#### [Text excerpt]
In addition to inviting efficiency to the dinner table, digitized health care records also leaves the door open for unwanted guests like data breaches. Since 2009, more than 1,000 health data breaches at health care providers have been reported to the U.S. government.
Earlier this month, Politico released a piece positing that it's only 'a matter of time' until there is a major hack of health records. According to the story, a single identifying profile of a person can sell for as much as $500 on the black market, making it a big ticket item for thieves. Losing health care records could be detrimental to a person's identity and also puts the hospital under violation of federal law HIPAA, as defined by the Department of Health and Human Services to protects the privacy of an individual's health information.
As stated in a report conducted by the Identity Theft Resource Center, 395 security breaches have resulted in the exposure of 11 million files from 2014 until mid July. The first victim named in the report is St. Vincent's Breast Center. A clerical error led the organization to mail out more than 63,000 letters with personal patient information to the wrong recipients.
Learn from Others' Mistakes
Maybe the health care industry can take a page out of retail's book. In the past year alone, highly reputable and successful retailers like Target, Inc. and Neiman Marcus have had their data breached. Target, one of the nation's largest retailers, had credit and debit card information belonging to 40 million customers exposed. Nearly double that amount of customers had their personal contact information compromised. Credit and debit card information is direct route to someone's wallet. Health care records are a direct route to someone's body and wellbeing.

#### [Information given]
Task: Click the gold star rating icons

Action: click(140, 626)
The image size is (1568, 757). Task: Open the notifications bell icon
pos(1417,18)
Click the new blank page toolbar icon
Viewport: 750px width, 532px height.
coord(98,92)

#### [Questions to answer]
**1.** Could you reproduce the part of the text on health data breaches that begins at the words "Learn from Others'" and stops after "body and wellbeing."?
**2.** Can you pick up the text on health data breaches after its final sentence and carry it forward?

#### [Answers to the problems]
**1.**
Learn from Others' Mistakes
Maybe the health care industry can take a page out of retail's book. In the past year alone, highly reputable and successful retailers like Target, Inc. and Neiman Marcus have had their data breached. Target, one of the nation's largest retailers, had credit and debit card information belonging to 40 million customers exposed. Nearly double that amount of customers had their personal contact information compromised. Credit and debit card information is direct route to someone's wallet. Health care records are a direct route to someone's body and wellbeing.

**2.**
Health Records: Lock Them Up and Throw Away the Key
Call it old fashioned but the digital route just may not win this round over print. When protecting sensitive data belonging to an individual, especially at the risk of breaking the law, and protecting an institute's reputation, it may be in the best interests of an organization to stick to a method that's worked since the beginning of health care. Unlike a traditional thief who may rob a store or bank that is close in proximity, malware thieves can attack from afar. This advantage also allows fraudsters to not only sneak by but entirely negate the expensive security measures implanted by organizations like cameras and other applications of technology. Physical records allow the keeper to lock them up in a place not exposed to the virtual dangers of the Internet.
Print distributors can offer document security, something that shouldn't be taken lightly when it comes to health care. They can provide options for all of the vulnerable documents that circulate within a hospital on a day-to-day basis like prescription pads, hospital records and more. It would be wise to reconsider jumping on the electronic health care record bandwagon and explore options that support security and protection.